Sanık 3.20 promil alkollü iken araç kullanırken trafik kazası yapmış ve hastaneye sevki sonrası doktor raporunda alkollü olduğu tespit edilmiştir. Ancak mahkeme atılı suçun yasal unsurlarının oluşmadığı gerekçesiyle sanığın beraatine karar vermiştir. Temyiz durumunda mahkeme, sanığın suçu işlediğinin sabit olmaması nedeniyle beraat hükmü kurulması gerektiği konusunda fikir birliği göstermiştir. Ancak sanığın atılı suçu işlediği sabit olsaydı, TCK’nın 179. maddesinin 2. fıkrasında öngörülen temel ceza miktarını göz önünde bulundurarak sanığa ceza verilmesi gerektiği belirtilmiştir.

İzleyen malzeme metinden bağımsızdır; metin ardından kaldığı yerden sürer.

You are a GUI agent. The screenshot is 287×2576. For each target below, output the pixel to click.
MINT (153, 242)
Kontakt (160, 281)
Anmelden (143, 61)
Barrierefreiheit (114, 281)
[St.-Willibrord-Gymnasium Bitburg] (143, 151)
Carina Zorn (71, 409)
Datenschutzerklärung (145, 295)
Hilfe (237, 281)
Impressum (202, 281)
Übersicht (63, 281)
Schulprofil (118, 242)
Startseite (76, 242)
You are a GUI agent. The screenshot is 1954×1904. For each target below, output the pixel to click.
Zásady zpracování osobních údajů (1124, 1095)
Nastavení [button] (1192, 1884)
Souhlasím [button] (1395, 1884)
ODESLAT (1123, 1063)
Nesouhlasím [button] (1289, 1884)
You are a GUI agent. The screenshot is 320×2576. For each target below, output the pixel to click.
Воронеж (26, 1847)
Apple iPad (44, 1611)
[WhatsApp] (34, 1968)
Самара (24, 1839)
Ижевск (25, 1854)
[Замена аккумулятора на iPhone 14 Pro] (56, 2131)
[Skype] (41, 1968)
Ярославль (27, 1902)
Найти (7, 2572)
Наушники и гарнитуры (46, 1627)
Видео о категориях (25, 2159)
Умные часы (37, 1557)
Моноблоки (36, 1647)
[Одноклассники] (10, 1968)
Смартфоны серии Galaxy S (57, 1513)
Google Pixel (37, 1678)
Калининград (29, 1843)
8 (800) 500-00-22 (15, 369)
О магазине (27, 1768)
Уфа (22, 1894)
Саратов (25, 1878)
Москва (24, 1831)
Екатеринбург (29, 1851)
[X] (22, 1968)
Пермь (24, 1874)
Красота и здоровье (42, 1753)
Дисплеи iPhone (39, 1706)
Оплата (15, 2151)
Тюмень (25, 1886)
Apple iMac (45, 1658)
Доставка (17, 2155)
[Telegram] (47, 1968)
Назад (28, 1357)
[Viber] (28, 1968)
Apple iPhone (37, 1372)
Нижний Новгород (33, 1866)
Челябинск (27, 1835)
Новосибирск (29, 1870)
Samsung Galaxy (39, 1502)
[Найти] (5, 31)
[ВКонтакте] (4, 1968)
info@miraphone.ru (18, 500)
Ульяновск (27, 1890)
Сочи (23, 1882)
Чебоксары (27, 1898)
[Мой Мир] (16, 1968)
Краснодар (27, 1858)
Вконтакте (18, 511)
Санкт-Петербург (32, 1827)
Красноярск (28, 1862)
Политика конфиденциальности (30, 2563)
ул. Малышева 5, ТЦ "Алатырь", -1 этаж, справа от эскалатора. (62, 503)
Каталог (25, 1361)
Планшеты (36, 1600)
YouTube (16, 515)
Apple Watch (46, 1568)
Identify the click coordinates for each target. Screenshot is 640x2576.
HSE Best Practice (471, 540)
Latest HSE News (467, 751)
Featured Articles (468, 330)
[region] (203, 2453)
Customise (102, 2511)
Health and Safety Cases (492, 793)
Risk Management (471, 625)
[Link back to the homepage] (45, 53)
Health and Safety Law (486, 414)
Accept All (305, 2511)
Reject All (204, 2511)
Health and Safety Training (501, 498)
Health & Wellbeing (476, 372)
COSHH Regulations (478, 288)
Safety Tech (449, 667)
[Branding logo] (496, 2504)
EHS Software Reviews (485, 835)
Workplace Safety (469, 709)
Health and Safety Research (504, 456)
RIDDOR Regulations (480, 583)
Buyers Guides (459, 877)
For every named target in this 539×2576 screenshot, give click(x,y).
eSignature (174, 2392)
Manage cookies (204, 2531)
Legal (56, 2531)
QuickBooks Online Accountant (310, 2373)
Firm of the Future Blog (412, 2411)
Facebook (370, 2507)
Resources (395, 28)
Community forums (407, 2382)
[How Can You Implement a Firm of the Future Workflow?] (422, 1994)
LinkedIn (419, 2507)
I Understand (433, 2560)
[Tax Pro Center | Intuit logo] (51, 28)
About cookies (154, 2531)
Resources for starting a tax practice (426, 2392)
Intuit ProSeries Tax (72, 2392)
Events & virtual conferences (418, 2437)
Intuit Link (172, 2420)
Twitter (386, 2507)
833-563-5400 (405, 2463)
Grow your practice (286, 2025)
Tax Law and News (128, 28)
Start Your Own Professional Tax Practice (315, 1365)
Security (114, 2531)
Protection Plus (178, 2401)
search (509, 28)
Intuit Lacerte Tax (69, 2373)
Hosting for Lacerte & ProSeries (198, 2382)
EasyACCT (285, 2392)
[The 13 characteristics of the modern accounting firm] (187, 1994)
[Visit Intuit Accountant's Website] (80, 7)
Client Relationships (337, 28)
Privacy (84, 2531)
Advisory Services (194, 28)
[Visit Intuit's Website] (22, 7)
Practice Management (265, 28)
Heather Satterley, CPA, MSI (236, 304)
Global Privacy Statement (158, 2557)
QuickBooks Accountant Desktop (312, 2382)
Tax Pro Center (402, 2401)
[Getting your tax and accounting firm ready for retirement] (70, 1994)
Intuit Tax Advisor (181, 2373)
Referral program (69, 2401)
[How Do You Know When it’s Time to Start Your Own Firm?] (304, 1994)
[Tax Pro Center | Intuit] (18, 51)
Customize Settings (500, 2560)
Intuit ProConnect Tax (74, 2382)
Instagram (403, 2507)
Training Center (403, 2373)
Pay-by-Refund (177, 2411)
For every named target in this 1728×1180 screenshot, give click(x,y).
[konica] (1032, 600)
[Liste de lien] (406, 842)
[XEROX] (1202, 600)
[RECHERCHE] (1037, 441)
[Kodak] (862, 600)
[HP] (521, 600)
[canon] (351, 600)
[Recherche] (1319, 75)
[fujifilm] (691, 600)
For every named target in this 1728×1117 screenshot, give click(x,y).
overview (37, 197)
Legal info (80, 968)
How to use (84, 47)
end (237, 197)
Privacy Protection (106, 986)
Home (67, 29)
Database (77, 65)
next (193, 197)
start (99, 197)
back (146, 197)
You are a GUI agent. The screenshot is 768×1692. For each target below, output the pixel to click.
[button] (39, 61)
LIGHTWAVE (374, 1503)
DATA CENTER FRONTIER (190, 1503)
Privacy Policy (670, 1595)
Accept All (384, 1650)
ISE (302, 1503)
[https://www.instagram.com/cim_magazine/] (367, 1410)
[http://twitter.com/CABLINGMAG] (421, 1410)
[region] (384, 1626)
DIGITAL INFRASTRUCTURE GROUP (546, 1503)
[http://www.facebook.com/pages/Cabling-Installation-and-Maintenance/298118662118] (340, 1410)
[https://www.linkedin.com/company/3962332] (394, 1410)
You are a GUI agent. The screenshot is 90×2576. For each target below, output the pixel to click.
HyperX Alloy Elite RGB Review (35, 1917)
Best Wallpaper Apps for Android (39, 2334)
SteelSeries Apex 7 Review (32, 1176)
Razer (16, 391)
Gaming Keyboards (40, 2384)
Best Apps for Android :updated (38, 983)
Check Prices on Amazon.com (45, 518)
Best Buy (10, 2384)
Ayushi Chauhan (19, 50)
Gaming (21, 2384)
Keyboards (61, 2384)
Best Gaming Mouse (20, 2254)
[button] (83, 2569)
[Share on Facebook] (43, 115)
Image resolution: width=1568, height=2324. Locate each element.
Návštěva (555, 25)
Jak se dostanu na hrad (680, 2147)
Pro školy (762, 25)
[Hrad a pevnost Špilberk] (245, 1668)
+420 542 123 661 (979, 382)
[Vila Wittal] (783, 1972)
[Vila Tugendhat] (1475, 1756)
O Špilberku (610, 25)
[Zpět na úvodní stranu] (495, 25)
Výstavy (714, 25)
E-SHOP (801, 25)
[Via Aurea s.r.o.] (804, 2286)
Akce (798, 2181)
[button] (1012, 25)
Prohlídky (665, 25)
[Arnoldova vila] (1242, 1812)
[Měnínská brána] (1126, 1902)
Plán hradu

Ayrıca Anayasa Mahkemesinin 31218 sayılı Resmi Gazetede yayınlanan, 25.06.2020 tarihli ve 2020/16 Esas - 2020/33 Karar sayılı iptal kararı ile kovuşturma evresine geçilmiş olan ve basit yargılama usulü uygulanabilecek dosyalar yönünden 7188 sayılı Kanunun 5. maddesinin 1-d. bendinde yer alan düzenlemenin iptal edildiği anlaşıldığından dolayı, CMK'nın 251. maddesi hükümlerinin değerlendirilmesi gerektiği ifade edilmiştir.
Kanun Maddeleri:
- 6487 sayılı Kanunun 19. maddesi ile değişik 2918 sayılı Karayolları Trafik Kanunu’nun “1.
12. Ceza Dairesi         2020/6856 E.  ,  2022/5614 K.

    "İçtihat Metni"

    Mahkemesi :Asliye Ceza Mahkemesi



    Trafik güvenliğini tehlikeye sokma suçundan sanığın beraatine ilişkin hüküm mahalli Cumhuriyet savcısı tarafından temyiz edilmekle, dosya incelenerek gereği düşünüldü:
    Suç tarihinde sevk ve idaresindeki otomobil ile seyir halinde olan sanığın, meydana gelen trafik kazası sonrasında kolluk görevlilerince hastaneye sevki üzerine, ... Devlet Hastanesince düzenlenen doktor raporunda, alkolmetre ile yapılan ölçüm sonucunda 3.20 promil alkollü olduğunun tespit edildiği olayda, sanığın 24/11/2015 tarihli savunmasında kaza sonrası aracı kullananın kendisi olduğuna ve bu şeklide yaklaşık 200 metre kadar gittiğine dair beyanda bulunduğu göz önüne alındığında; 11.06.2013 tarihinde yürürlüğe giren 6487 sayılı Kanunun 19. maddesi ile değişik 2918 sayılı Karayolları Trafik Kanununun “1.00 promilin üzerinde alkollü olduğu tespit edilen sürücüler hakkında ayrıca Türk Ceza Kanununun 179. maddesinin üçüncü fıkrası hükümleri uygulanır.” şeklindeki 48/6. maddesine göre 100 promilin üzerinde alkol veya uyuşturucu madde alınması sonrası araç kullanılmasının atılı suçun oluşması için yeterli olduğu anlaşılmakla; yapılan alkol ölçümü sonucunda 3.20 promil alkollü olarak araç kullandığı doktor raporu ile tespit edilen sanık hakkında, atılı suçun yasal unsurlarının oluştuğu gözetilmeksizin, sanığın mahkumiyeti yerine, yazılı şekilde beraatine karar verilmesi,
    Kabule göre de;
    1- Sanık üzerine atılı suça ilişkin olarak, TCK'nın 223/2-e. maddesi gereğince yüklenen suçun sanık tarafından işlendiğinin sabit olmaması nedeni ile sanık hakkında beraat hükmü kurulması gerekirken, aynı Kanunun 223/2-a. maddesi gereğince yüklenen fiilin kanunda suç olarak tanımlanmamış olması nedeniyle sanık hakkında beraat hükmü kurulması sonucu uygulama maddesi ve gerekçesinin hatalı olarak gösterilmesi,
    2- Bozma ilamına uyulduğu takdirde, sanığa isnat edilen trafiği tehlikeye sokma suçu için TCK'nın 179. maddesinin 3. fıkrası delaleti ile aynı maddenin 2. fıkrasında öngörülen temel ceza miktarı itibariyle, 5271 sayılı CMK'nın 17.10.2019 tarihli ve 7188 sayılı Kanunun 24. maddesi ile yeniden düzenlenmiş olan 251. maddesinin 1. fıkrasında yer alan ''Basit yargılama usulü'' düzenlemesine tabi olacağı; Anayasa Mahkemesinin 19.08.2020 tarihli 31218 sayılı Resmi Gazetede yayınlanan, 25.06.2020 tarihli ve 2020/16 Esas - 2020/33 Karar sayılı iptal kararı ile kovuşturma evresine geçilmiş olan ve basit yargılama usulü uygulanabilecek dosyalar yönünden 7188 sayılı Kanunun 5. maddesinin 1-d. bendinde yer alan düzenlemenin iptal edildiği anlaşıldığından; Anayasa Mahkemesinin anılan iptal kararı doğrultusunda CMK'nın 251. maddesi hükümlerinin değerlendirilmesi gerekmesi,
    Bozmayı gerektirmiş olup, mahalli Cumhuriyet savcısının temyiz itirazı bu itibarla yerinde görüldüğünden, hükmün bu sebepten dolayı 5320 sayılı Kanunun 8. maddesi uyarınca halen uygulanmakta olan 1412 sayılı CMUK'un 321. maddesi gereğince isteme uygun olarak BOZULMASINA, 13/09/2022 tarihinde oybirliğiyle karar verildi.